2. The appliance of claim 1, wherein the airflow channel further comprises a first segment disposed between the housing and the first chamber and in flow communication with the central segment, and a second segment disposed between the housing and the second chamber and in flow communication with the first segment and the outside of the appliance, the fan being disposed between the first and second segments so that when the fan is activated, the second segment has a pressure higher than the atmospheric pressure.
3. The appliance of claim 1, further comprising a Human Machine Interface disposed on or in at least one of the first and second doors.
4. The appliance of claim 3, wherein the Human Machine Interface comprises at least one of a consumer interface and a feedback display.
5. An appliance comprising:
a housing having an airflow channel in flow communication with outside of the appliance;
a first oven chamber disposed in the housing and having a first frontal opening;
a first door for selectively closing the first frontal opening, the first door having a first airway in flow communication with the outside of the appliance;
a second oven chamber disposed in the housing and having a second frontal opening;
a second door for selectively closing the second frontal opening, the second door having a second airway in flow communication with the outside of the appliance;
a Human Machine Interface disposed on or in one of the first and second doors; and
a fan disposed in the airflow channel,
wherein the airflow channel comprises a central segment disposed between the first and second oven chambers and in flow communication with the first and second airways, and
wherein when activated, the fan draws ambient air from the outside of the appliance through the first airway and the second airway in a direction toward the central segment and then through the central segment to cool the first door and the second door with the ambient air before the air enters the central segment.
6. The appliance of claim 5, wherein the airflow channel further comprises a first segment disposed between the housing and the first oven chamber and in flow communication with the central segment, and a second segment disposed between the housing and the second oven chamber and in flow communication with the first segment and the outside of the appliance, the fan being disposed between the first and second segments so that when the fan is activated, the second segment has a pressure higher than the atmospheric pressure.
7. The appliance of claim 6, wherein the first segment has a first inlet in flow communication with the outside of the appliance.
8. The appliance of claim 6, wherein when the fan is activated, the first segment has a pressure lower than the atmospheric pressure.
9. The appliance of claim 6, wherein the first oven chamber is disposed above the second chamber and comprises a first back, the first segment adjacent to and extending along the first back.
10. The appliance of claim 9, wherein the second oven chamber comprises a second back and a bottom, the second segment adjacent to and extending along the second back and the bottom.
11. The appliance of claim 5, wherein the Human Machine Interface comprises at least one Of a consumer interface and a feedback display.
12. The appliance of claim 5, wherein the appliance comprises an oven.
13. The appliance of claim 5, wherein the first door is rotatably attached to one of the first oven chamber and the housing.
14. The appliance of claim 5, wherein the second door is rotatably attached to one of the second oven chamber and the housing.
15. The appliance of claim 5, wherein the fan is the only fan disposed in the airflow channel.
Description
CROSS-REFERENCE TO RELATED APPLICATIONS

This application relates to the commonly owned application entitled “Appliance with a Vacuum-Based Reverse Airflow Cooling System”, Ser.
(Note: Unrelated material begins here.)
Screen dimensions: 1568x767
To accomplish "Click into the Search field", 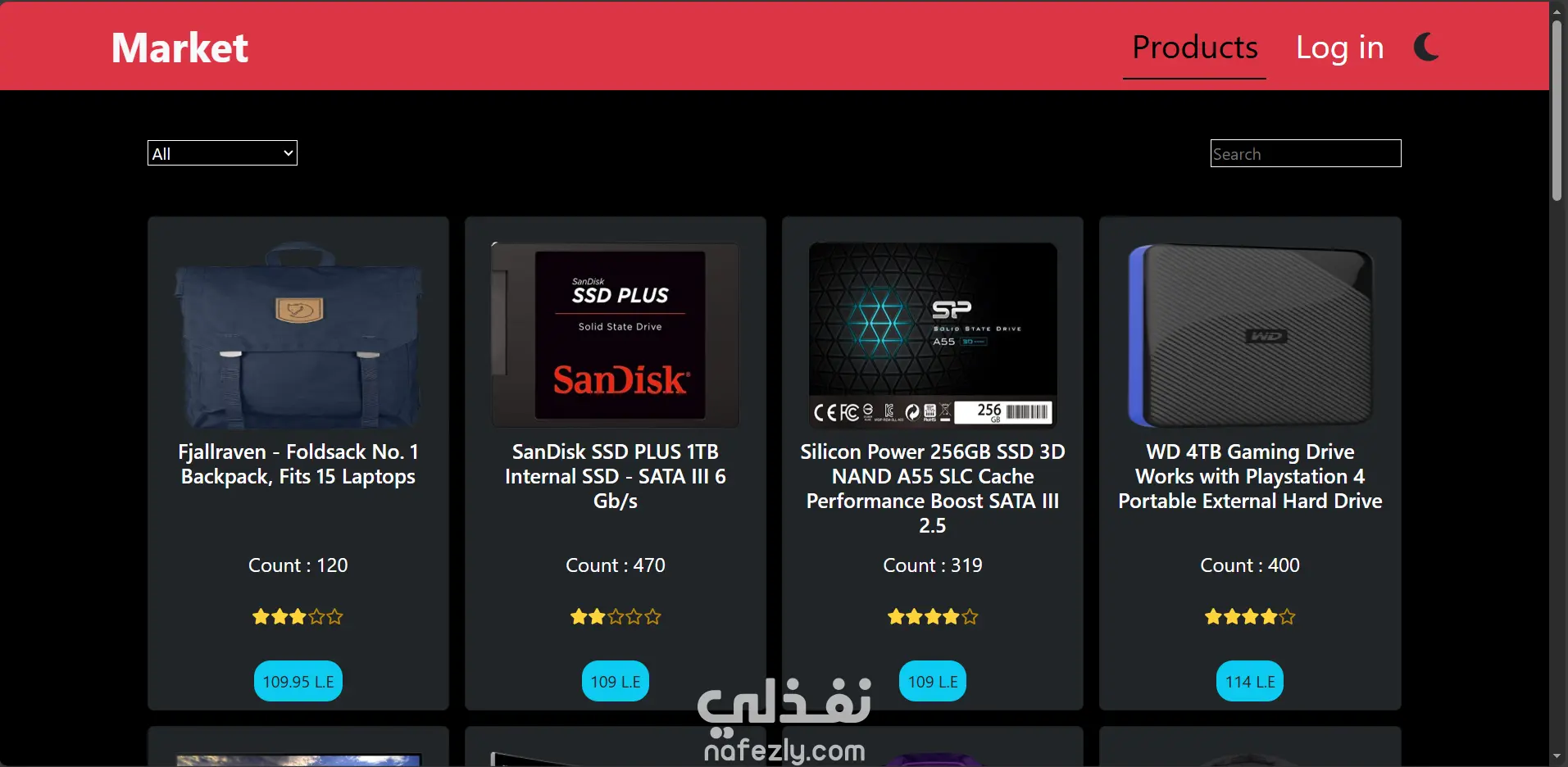I will 1306,153.

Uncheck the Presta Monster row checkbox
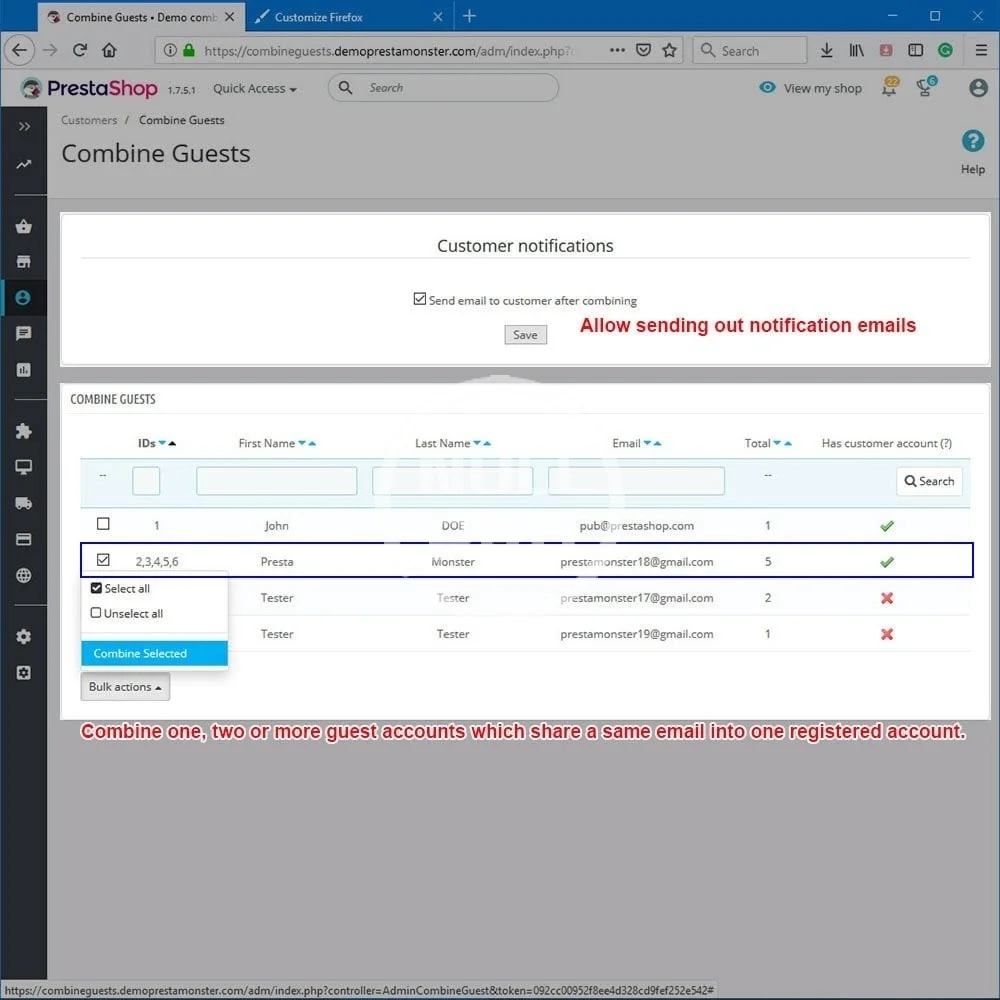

No. 12/209,280, filed concurrently.

BACKGROUND OF THE INVENTION

The present invention relates generally to an appliance. More particularly, the present invention relates to an appliance with a vacuum-based reverse airflow cooling system using one fan.

Dual-cavity ovens typically draw in ambient or cooling air via intakes located above the upper oven cavity and at the top of the oven where the controls are situated. Each oven cavity includes a fan for cooling the respective oven unit independently of the other oven unit. The fans may blow the air down the back of the oven units. The exhaust air for this type of system is usually evacuated at locations between the upper and lower oven units and also below the lower oven unit on the front side of the oven.

Typical duel-cavity oven designs limit where the oven control panel can be located, constraining it usually to a dedicated separate area over the oven door where an air intake is sometimes located. One disadvantage of the current dual-cavity oven design is that the control panel and fans use desirable space that could be used for oven capacity. Another disadvantage of the current dual-cavity oven design is that the oven doors prove too hot to serve as a suitable site for the control panel. The control panel can be damaged and malfunction because of the excessive heat of the oven door.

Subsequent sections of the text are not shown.